You might expect the country that makes the world's finest timepieces to be good at all sorts of precision products. So it is with motion test simulation equipment. Acutronic - a company of 120 employees based in Bubikon, near Lake Zurich - is not a brand of watches but the world's biggest supplier of the highly specialist machines used by the makers of missile sensors, flight display units and other inertial guidance systems.

It is a niche market even when you add the automotive and consumer electronics sectors Acutronic also supplies, with about five players. After it established US production facilities in Pittsburgh in 1989, a burst of consolidation in the 1990s and 2000s saw Acutronic, founded in 1973, acquire two of its competitors.

Together with its legacy businesses Acutronic has delivered about 1,000 inertial guidance test systems and so-called hardware in the loop equipment for missiles and smart munitions, and the company continues to build up to 40 systems a year, most of them for aerospace.

 Acutronic's facility
Acutronic's customers include the elite of the aerospace industry.
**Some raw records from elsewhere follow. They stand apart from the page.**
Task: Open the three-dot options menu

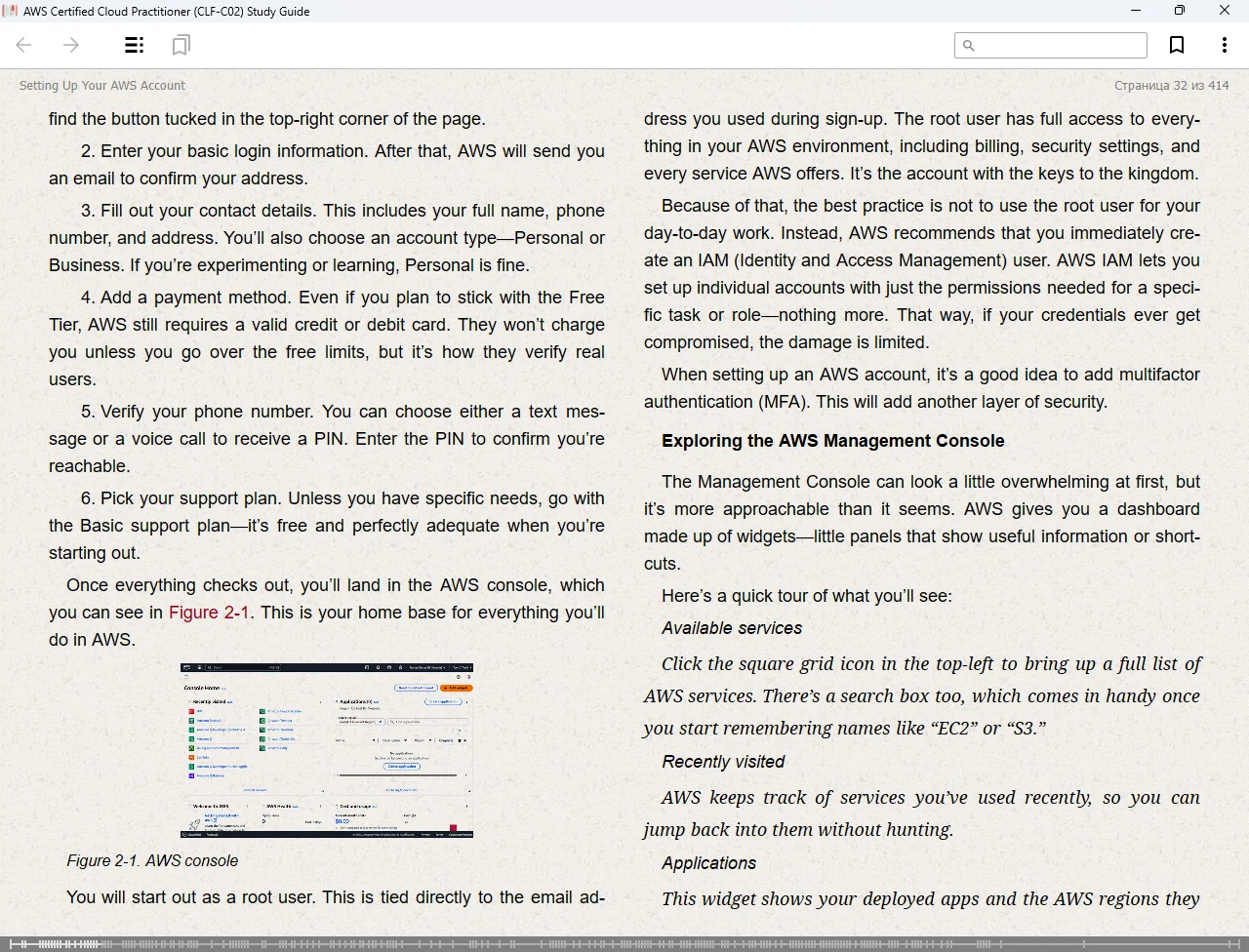Action: pos(1224,45)
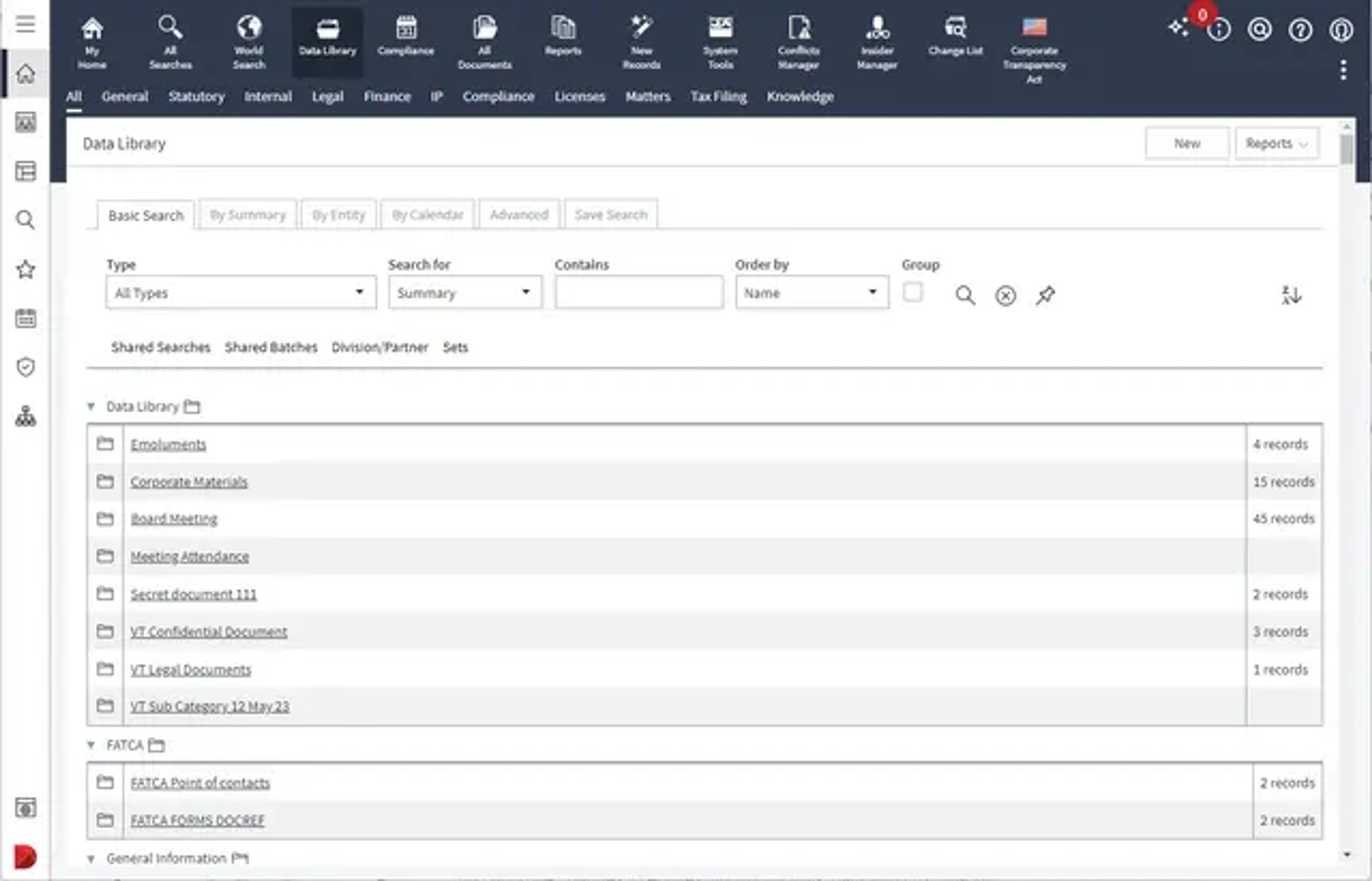Clear the search with the circled X icon
This screenshot has height=881, width=1372.
pos(1005,295)
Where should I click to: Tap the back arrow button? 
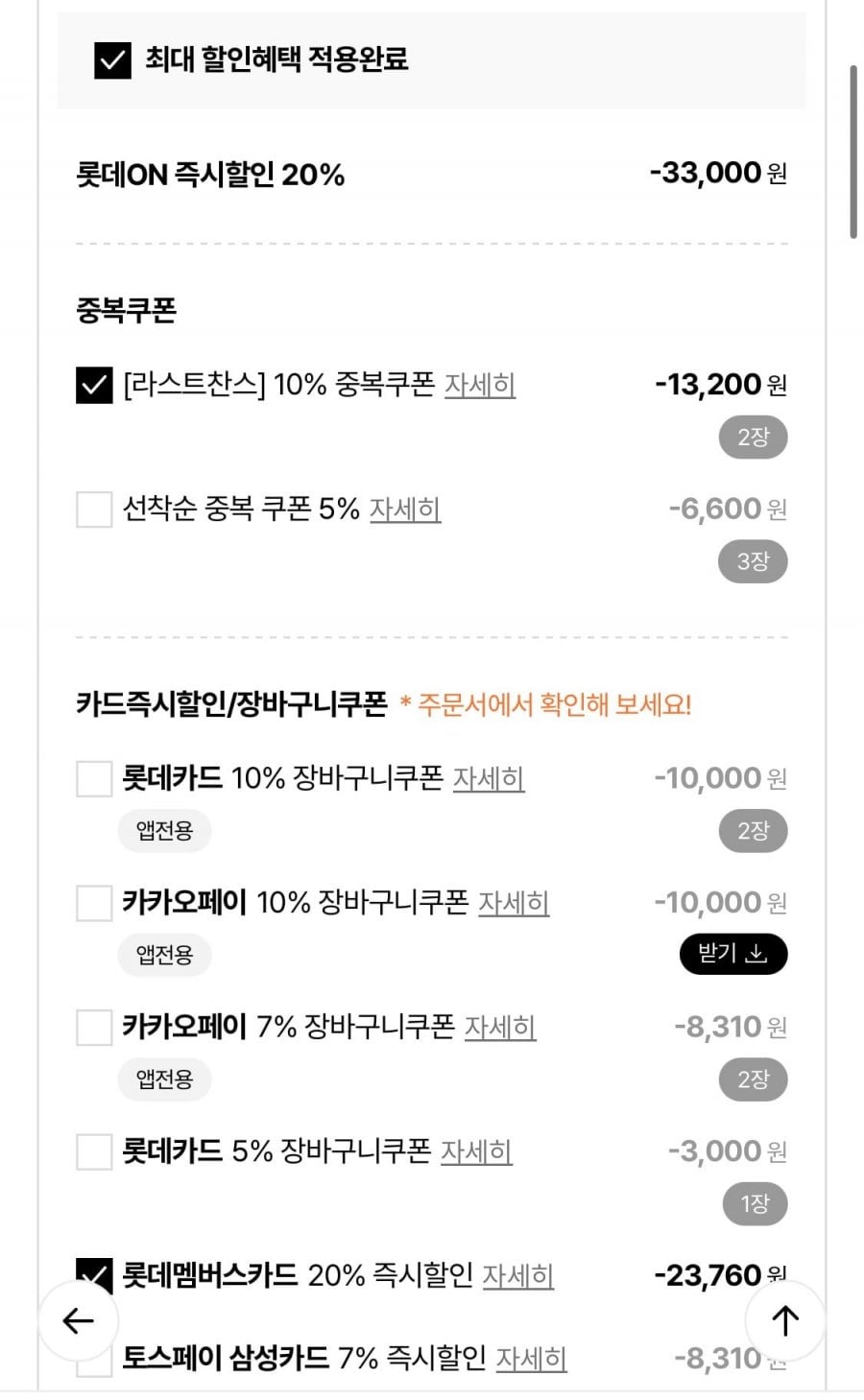[x=78, y=1320]
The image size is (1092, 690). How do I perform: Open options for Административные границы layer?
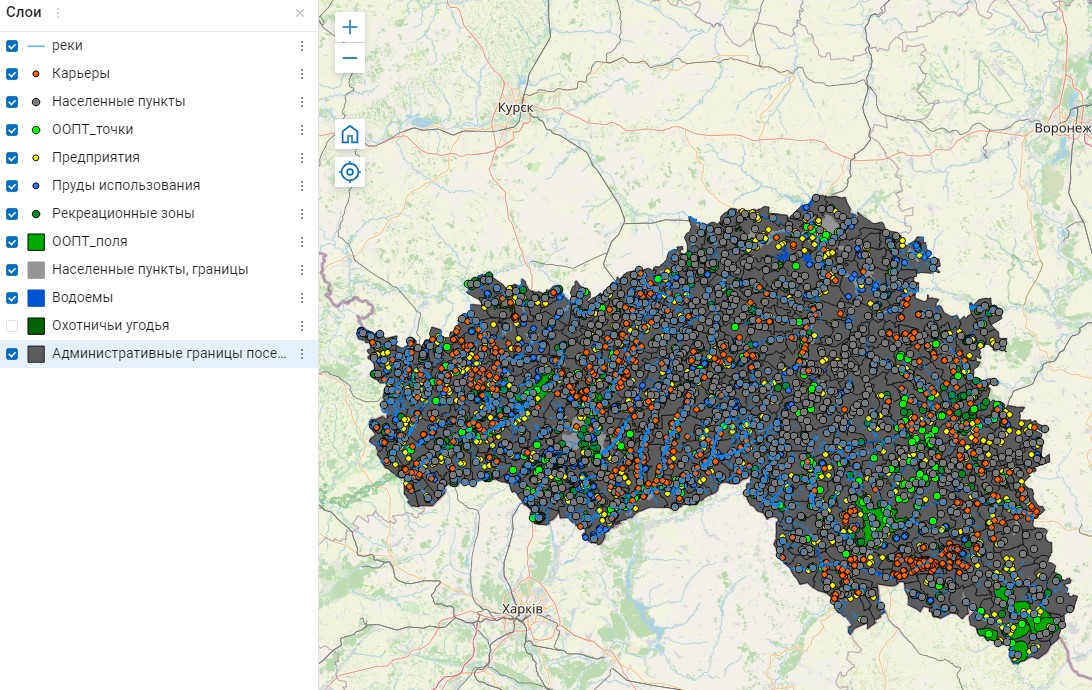pyautogui.click(x=301, y=354)
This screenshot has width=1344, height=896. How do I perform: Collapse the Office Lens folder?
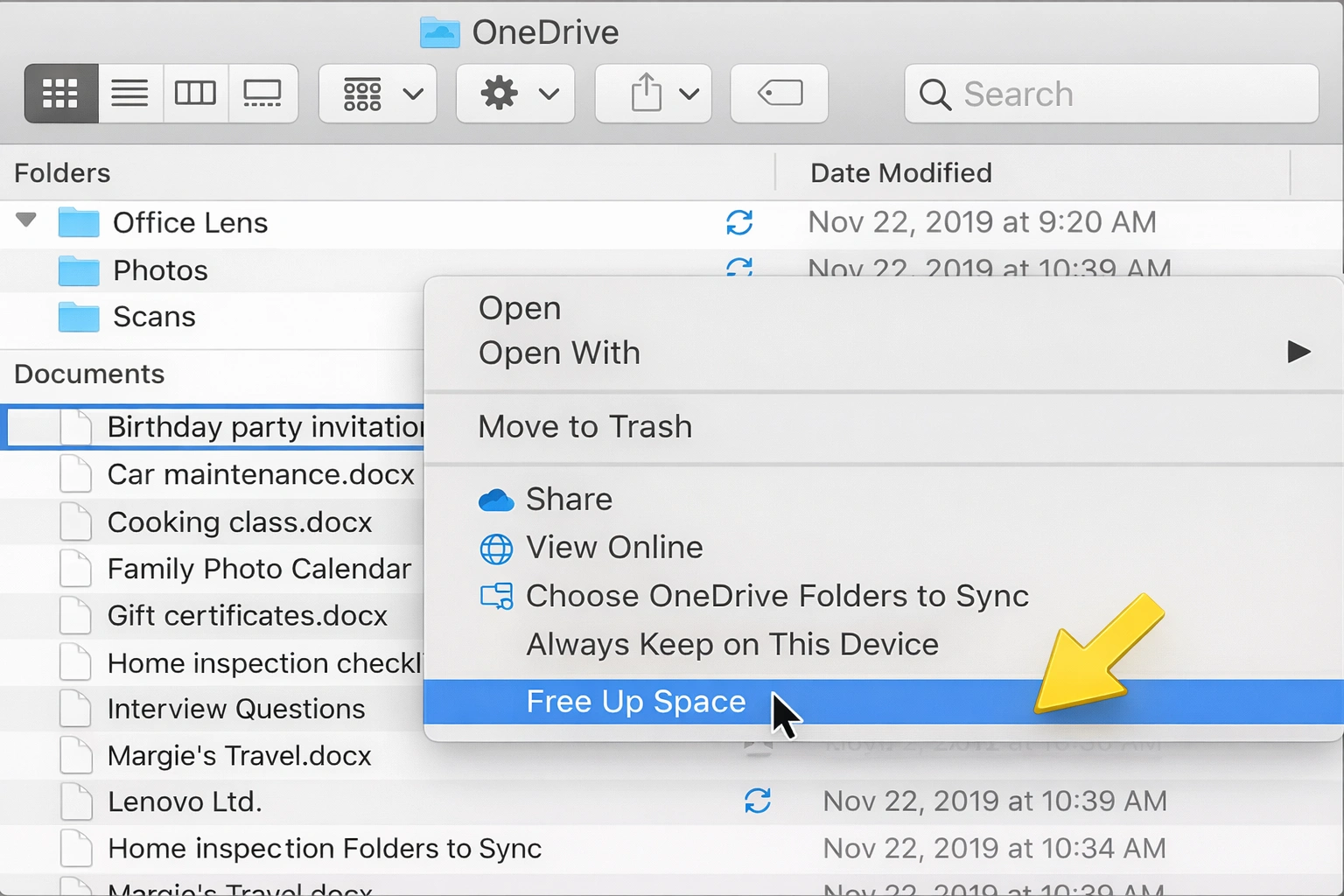[x=25, y=222]
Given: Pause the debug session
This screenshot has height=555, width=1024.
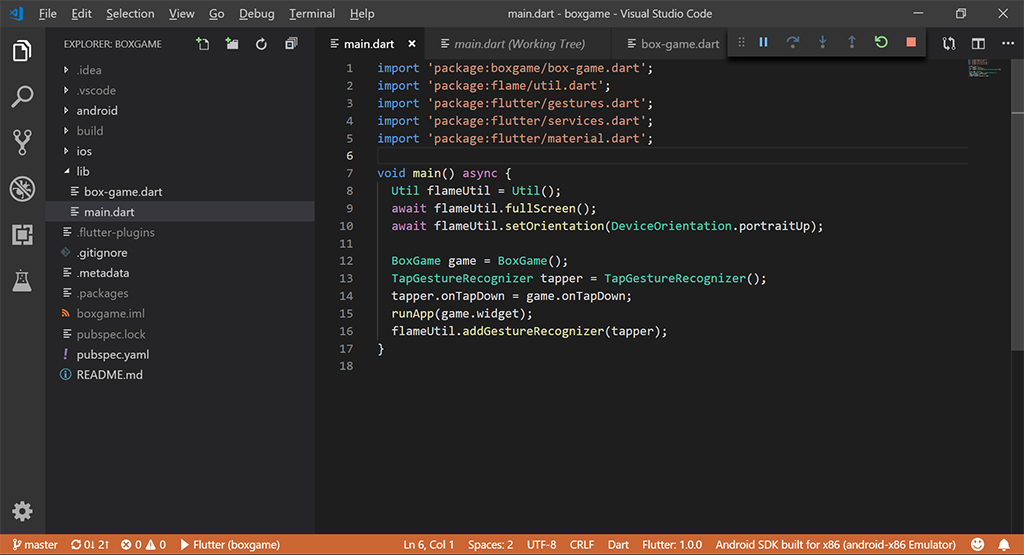Looking at the screenshot, I should coord(763,42).
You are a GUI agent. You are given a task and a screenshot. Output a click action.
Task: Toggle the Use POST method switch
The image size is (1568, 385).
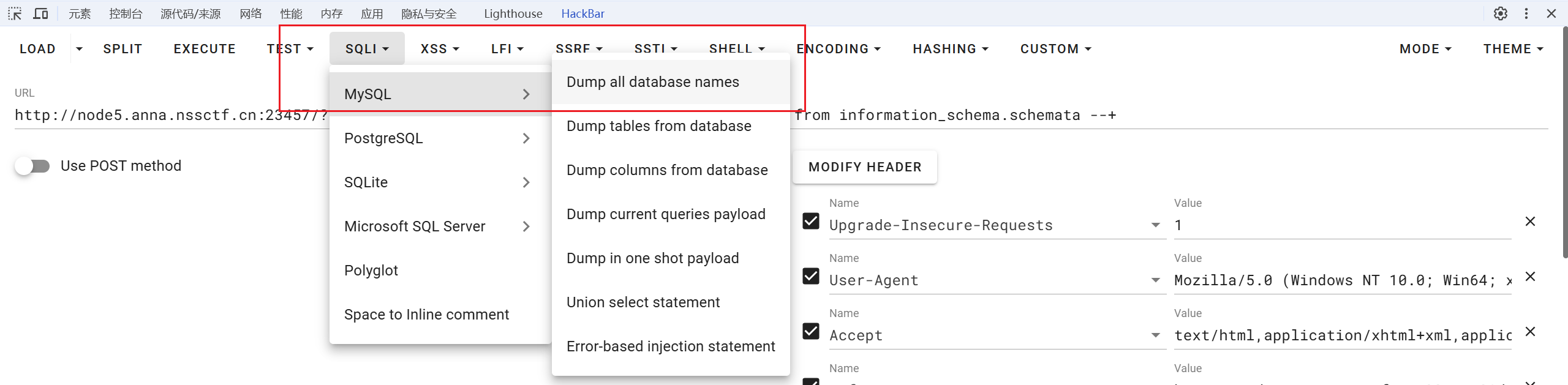pyautogui.click(x=32, y=166)
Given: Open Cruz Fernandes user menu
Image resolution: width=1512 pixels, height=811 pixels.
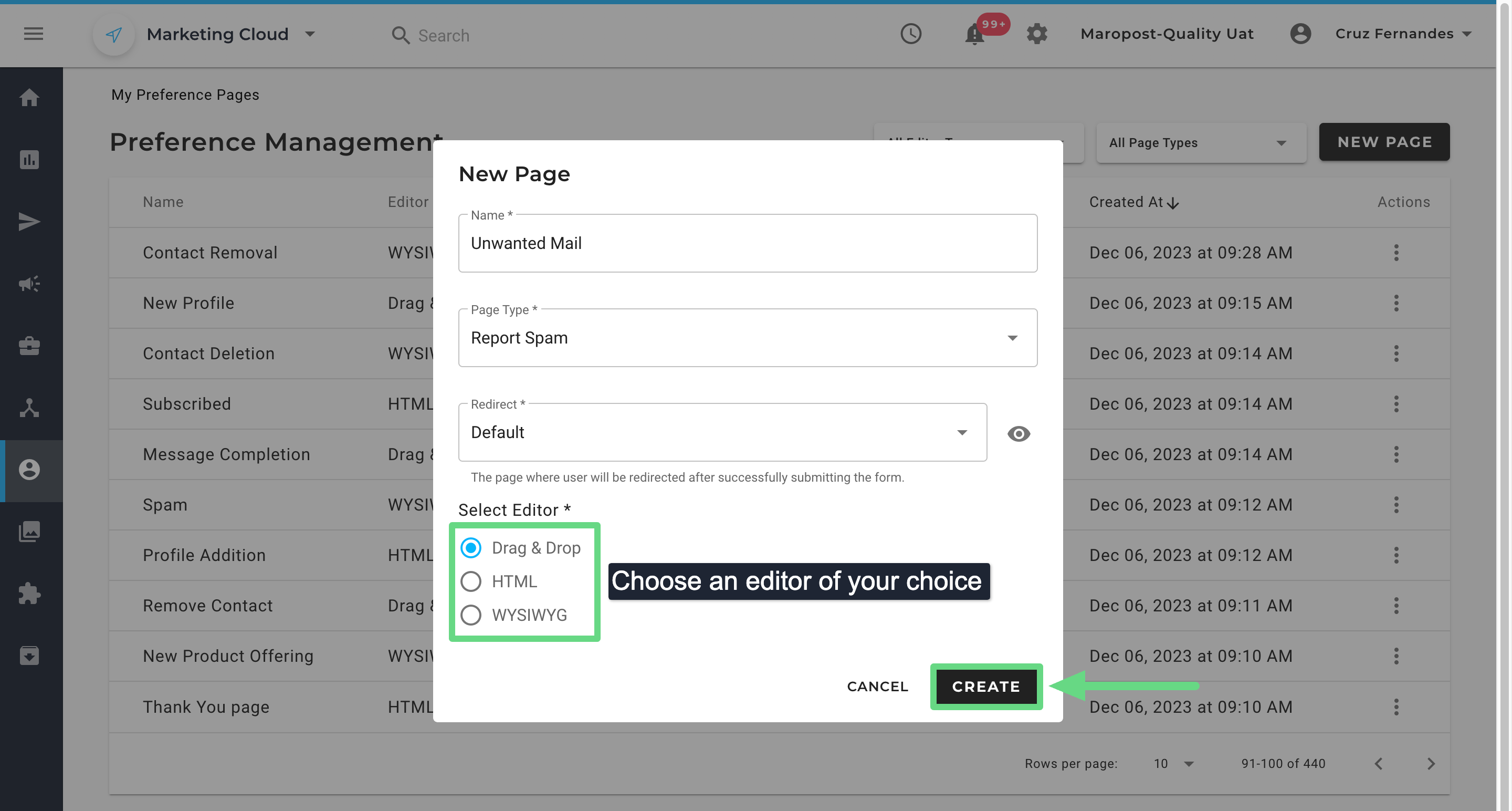Looking at the screenshot, I should pos(1395,34).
Picture: Acutronic

The equipment ranges from off-the-shelf one-axis systems used to calibrate low-tech products such as gyroscopes or accelerometers to top-of-the-range five-axis motion simulators, built to order for customers including MBDA, which uses an Acutronic machine to test the seeker head of the German Panavia Tornado's Taurus missile.

Customers comprise the elite of the aerospace industry - BAE Systems, Boeing, Honeywell, Lockheed Martin, Meggitt, Sagem and Thales - as well as some small start-ups, says Beat Brunner, vice-president customers and markets.

It is not a price-sensitive market - motion test simulation equipment is a vital one-off purchase that customers need to get right, says Brunner. However, Acutronic's cost base is a challenge, given the high value of the Swiss franc and the fact that more than half its Swiss staff have engineering degrees.

Another problem - ironically - is the reliability of the equipment, making the products attractive but replacement purchases rare. "It lasts almost forever," says Brunner. However, the machines do need to be serviced annually with parts occasionally replaced, and aftersales make up about 20% of the company's SFr44 million ($44 million) revenues.

With the European market fast becoming saturated, Acutronic has just opened a sales office in China, and may add a production facility. "Although we have some potential in Europe with start-ups or customers increasing production, the real growth for us will come from new markets in Asia and Russia," says Brunner.